**課題:**
a - マルチモーダルAIについての文章のうち、「マルチモーダル化が急速に進行したのは」で始まる段落を、主な事実を残したまま箇条書きに改めなさい。
b - マルチモーダルAIについての文章を、最後の文に続けて書き進めなさい。

**本文抜粋:**
製品進化とマネジメント風景 第116話 マルチモーダルAIの進化と活用マネジメント(その2)
前回のコラムでは、AIの進化が次第に人間に固有のスキルと思われていた領域に入りつつあり、その1つのエビデンスとしてマルチモーダル化があるという話をしました。
マルチモーダル化が急速に進行したのは、トランスフォーマという2010年代半ばに発明された深層学習プロセスに依る所が大きいと言えます。深層学習プロセスと言えば、画像ではCNN(畳み込みニューラルネット)、言語ではRNN(回帰型ニューラルネット)がそれまでの標準法でしたが、トランスフォーマはこれらに次ぐ第3の標準法としての地位を獲得しつつあります。
その最大の特徴は、画像も言語も同じ方法で同じように扱うことができる点です。その結果、マルチモーダル化が容易になったのです。このトランスフォーマのマルチモーダル能力を特徴づけるプロセスとして注意機構があり、今回のコラムではここに焦点を当てたいと思います。

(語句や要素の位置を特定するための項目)
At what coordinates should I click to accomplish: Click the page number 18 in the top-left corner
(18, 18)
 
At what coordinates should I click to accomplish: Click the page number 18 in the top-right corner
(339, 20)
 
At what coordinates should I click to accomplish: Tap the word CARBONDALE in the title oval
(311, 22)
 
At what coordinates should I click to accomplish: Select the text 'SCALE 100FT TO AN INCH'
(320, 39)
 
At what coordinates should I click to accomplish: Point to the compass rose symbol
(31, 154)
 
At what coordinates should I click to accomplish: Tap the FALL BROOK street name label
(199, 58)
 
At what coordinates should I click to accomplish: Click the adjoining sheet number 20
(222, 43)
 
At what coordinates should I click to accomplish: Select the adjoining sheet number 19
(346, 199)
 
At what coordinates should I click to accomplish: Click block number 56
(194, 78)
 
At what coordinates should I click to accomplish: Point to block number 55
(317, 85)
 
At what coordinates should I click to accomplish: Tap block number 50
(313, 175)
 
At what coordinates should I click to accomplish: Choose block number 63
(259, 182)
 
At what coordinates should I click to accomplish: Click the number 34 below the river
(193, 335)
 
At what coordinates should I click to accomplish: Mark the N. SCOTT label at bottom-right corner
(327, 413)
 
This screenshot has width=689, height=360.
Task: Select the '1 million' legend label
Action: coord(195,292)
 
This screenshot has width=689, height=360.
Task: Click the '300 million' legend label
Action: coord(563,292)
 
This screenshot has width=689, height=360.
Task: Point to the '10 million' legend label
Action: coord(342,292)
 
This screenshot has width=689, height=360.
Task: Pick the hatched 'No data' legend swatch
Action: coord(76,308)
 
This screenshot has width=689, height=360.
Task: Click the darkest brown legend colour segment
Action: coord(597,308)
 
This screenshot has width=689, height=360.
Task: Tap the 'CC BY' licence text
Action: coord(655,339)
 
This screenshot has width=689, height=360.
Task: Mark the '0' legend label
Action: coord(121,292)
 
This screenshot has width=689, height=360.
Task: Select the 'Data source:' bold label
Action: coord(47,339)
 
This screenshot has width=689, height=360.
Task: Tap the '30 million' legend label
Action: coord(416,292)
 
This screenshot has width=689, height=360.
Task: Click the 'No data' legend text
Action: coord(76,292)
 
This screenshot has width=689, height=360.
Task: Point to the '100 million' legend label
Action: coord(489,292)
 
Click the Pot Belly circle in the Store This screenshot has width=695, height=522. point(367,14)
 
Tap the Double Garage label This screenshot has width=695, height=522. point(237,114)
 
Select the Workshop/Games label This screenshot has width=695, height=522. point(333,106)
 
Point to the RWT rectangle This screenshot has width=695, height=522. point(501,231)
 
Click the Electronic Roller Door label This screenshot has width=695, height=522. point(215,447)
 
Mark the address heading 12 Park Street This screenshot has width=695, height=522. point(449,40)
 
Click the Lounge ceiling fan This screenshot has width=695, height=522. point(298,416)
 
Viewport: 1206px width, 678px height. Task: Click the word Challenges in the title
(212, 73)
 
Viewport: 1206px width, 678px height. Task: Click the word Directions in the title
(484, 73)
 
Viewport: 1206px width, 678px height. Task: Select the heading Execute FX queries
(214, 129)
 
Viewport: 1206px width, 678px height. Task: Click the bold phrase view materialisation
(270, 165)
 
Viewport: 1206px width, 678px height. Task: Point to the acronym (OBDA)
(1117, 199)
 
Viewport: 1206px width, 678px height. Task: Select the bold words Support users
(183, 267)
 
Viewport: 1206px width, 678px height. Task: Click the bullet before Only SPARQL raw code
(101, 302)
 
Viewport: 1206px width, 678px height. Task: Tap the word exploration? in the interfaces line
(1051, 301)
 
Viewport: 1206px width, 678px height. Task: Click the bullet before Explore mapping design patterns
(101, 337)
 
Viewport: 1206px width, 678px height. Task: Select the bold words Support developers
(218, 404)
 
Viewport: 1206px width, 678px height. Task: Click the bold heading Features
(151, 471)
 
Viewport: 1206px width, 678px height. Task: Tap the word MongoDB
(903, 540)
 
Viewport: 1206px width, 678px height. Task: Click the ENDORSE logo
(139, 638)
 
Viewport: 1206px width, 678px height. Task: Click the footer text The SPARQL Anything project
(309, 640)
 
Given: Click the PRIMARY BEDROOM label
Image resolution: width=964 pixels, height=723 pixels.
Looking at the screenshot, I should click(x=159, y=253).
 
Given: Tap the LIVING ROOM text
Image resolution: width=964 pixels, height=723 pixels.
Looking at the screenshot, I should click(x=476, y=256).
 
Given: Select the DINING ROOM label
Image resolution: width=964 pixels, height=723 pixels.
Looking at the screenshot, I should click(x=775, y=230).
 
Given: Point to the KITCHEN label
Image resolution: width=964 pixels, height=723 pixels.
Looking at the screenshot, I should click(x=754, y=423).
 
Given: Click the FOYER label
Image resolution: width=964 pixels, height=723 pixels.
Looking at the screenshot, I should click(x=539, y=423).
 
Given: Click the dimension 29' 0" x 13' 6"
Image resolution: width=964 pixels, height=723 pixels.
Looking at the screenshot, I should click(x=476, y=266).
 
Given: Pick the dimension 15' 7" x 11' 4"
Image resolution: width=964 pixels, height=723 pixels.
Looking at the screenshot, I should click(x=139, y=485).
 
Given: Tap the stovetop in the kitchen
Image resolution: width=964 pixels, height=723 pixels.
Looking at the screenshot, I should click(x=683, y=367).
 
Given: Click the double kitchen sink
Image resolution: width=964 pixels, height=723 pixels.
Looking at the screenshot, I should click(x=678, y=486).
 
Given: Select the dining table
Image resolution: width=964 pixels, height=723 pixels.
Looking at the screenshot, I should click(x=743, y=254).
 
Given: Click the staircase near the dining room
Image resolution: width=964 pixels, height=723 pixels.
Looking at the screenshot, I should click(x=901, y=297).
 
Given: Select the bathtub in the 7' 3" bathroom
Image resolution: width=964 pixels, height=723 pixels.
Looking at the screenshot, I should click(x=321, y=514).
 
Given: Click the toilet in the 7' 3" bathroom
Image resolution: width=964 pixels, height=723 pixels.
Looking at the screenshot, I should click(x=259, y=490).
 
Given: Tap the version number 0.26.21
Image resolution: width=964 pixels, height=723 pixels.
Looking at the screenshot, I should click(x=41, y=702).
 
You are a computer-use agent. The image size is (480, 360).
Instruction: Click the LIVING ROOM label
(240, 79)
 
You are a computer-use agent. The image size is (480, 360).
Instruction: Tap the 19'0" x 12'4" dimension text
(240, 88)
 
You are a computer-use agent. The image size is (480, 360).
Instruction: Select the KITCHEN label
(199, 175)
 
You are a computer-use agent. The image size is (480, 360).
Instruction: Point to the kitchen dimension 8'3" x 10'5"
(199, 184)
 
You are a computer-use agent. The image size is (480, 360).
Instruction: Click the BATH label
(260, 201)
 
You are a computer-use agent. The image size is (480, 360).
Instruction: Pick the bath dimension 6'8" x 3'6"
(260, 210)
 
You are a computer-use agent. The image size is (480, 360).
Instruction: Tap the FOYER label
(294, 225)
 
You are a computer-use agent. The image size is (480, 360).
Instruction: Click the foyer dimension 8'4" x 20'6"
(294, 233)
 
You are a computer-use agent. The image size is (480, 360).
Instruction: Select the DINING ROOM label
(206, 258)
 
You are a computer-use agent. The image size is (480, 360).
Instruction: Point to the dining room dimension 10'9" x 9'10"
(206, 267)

**解答例:**
a -
・マルチモーダル化が急速に進んだのは、2010年代半ばに発明された深層学習プロセス「トランスフォーマ」によるところが大きい。
・それまでの深層学習の標準法は、画像ではCNN(畳み込みニューラルネット)、言語ではRNN(回帰型ニューラルネット)だった。
・トランスフォーマは、これらに次ぐ第3の標準法としての地位を獲得しつつある。

b -
なお、今のトランスフォーマは、マルチモーダル化を実現しやすくしましたが、まだ、クロス検索の域までで止まっており、与えられたデータに基づいた予測をする所までです。そこから先にある、データの裏にある抽象的な法則性(あるいは仮説)を抽出する所まではまだ到達していません。よって、今の所、その領域は人間が優位性を保てる場所だということです。
トランスフォーマの特徴としてもう1つ挙げられることは、従来の深層機械学習法と異なり、過学習が起こりにくいことです。過学習とは、学習に用いたデータに適応しすぎて、類似の別データで検証すると正解率が下がってしまうという現象です。これは厄介な問題です。
従来の科学技術分野における数値計算に喩えて考えると、計算の残差が一度は下がるものの、どこからかまた上がり始め、計算が収束しないことを意味します。もし、あなたが構造や流体の数値計算をしていて、そういう結果を得たならば、おそらく得られた結果に疑義を感じるでしょう。深層学習でも同じなのです。どこで計算を止めたかによって生成されるAIモデルが変わり、再現性に疑義が生じるのです。
過学習を避けられるという特性は、上記の文脈で述べると計算が収束することを意味します。これはAIモデルの再現性を担保する上で、非常に重要な特性になると考えられます。再現性が増せば確実に信頼性が増し、ビジネスに適用するリスクが低下します。その結果、その用途はどんどん広がっていくでしょう。このコラムでは、なぜ、トランスフォーマでは過学習が起こりにくいのかについても考察していきます。
さて、ここからはトランスフォーマを特徴づける『注意機構』についての話です。この注意機構は、文章や画像からそこに示されている事の意味を把握するために使われる興味深い仕掛けです。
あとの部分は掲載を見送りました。